Within the records, how many lines hold the word "computer"? State that number alone.

==== ENTRIES SHOWN ====

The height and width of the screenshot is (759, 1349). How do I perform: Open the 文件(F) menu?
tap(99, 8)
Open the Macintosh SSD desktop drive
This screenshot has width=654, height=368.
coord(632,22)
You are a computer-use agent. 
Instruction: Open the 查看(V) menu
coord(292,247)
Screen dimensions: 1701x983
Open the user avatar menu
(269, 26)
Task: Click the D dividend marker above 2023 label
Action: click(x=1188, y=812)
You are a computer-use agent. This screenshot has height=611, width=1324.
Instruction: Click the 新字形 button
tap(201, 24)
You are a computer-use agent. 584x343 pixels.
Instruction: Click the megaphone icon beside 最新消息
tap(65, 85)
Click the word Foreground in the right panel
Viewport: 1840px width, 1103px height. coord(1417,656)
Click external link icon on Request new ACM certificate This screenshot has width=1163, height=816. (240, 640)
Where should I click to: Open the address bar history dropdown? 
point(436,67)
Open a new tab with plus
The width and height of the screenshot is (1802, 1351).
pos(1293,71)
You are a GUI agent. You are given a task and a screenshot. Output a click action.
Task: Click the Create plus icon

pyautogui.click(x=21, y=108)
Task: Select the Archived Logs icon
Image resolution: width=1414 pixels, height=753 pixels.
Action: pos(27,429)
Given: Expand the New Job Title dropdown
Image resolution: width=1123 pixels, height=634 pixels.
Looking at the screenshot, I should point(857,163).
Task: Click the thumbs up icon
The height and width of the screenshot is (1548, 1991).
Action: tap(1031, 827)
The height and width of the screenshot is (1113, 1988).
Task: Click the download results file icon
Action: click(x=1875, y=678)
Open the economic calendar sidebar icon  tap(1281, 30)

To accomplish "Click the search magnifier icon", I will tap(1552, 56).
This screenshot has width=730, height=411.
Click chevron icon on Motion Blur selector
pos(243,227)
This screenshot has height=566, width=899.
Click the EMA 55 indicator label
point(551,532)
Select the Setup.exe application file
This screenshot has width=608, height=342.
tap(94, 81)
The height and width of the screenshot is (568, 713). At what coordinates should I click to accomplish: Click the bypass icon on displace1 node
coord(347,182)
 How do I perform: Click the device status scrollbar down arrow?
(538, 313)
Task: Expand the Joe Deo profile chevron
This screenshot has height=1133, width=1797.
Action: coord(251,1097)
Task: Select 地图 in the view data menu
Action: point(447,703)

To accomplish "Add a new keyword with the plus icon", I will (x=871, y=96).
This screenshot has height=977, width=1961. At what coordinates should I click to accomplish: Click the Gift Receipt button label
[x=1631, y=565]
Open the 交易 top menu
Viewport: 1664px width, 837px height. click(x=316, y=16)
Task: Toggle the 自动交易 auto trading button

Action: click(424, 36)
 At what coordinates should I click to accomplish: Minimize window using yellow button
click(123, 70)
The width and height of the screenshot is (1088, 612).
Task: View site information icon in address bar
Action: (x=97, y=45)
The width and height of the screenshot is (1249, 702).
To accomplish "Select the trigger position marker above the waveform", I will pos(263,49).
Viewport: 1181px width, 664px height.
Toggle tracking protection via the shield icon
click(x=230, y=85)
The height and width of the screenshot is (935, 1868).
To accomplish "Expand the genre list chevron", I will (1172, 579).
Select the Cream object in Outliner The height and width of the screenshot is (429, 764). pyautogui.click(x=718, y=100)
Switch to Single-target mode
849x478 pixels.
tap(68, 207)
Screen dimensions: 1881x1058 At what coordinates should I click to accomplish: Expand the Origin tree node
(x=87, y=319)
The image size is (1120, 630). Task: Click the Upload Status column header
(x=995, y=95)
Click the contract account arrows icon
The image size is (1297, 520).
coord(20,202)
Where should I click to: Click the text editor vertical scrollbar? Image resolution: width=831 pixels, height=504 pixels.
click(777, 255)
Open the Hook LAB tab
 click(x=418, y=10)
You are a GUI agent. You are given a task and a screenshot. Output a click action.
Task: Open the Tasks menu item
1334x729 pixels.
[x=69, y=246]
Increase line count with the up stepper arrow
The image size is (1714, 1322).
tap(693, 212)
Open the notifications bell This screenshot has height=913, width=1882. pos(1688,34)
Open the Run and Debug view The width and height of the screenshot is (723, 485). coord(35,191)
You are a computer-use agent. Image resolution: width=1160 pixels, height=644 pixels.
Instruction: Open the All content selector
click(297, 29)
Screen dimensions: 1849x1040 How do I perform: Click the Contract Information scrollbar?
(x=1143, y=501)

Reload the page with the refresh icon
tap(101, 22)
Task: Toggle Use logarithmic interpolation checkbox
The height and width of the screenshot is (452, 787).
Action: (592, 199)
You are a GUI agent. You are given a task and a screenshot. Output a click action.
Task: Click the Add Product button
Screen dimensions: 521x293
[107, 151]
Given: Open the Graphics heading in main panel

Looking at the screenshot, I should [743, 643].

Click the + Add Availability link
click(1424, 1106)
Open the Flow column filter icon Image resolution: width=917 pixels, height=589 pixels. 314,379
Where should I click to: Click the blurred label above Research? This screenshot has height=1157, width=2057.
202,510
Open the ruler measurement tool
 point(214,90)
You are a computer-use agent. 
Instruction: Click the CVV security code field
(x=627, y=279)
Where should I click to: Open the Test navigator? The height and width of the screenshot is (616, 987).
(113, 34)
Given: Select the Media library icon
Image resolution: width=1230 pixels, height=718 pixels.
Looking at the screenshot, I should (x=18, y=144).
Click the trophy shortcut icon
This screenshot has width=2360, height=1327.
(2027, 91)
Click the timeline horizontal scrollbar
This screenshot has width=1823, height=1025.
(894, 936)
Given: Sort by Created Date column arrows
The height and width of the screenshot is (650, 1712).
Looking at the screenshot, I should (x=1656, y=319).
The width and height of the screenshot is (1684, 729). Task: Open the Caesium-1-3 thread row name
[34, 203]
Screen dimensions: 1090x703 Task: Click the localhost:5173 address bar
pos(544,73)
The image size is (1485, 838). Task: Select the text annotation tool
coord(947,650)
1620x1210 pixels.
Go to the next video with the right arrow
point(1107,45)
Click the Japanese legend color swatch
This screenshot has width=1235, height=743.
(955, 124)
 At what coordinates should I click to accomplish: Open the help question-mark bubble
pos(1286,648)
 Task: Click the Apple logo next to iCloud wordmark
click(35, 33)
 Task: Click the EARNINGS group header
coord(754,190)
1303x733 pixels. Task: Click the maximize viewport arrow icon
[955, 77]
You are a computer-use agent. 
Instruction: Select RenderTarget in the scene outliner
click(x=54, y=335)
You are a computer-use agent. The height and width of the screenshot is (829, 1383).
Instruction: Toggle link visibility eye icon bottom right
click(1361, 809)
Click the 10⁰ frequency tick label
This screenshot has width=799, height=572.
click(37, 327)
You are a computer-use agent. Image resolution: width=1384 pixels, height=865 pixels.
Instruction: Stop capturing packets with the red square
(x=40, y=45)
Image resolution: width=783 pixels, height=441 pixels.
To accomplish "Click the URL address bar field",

====

◆ **ANSWER SECTION**:
8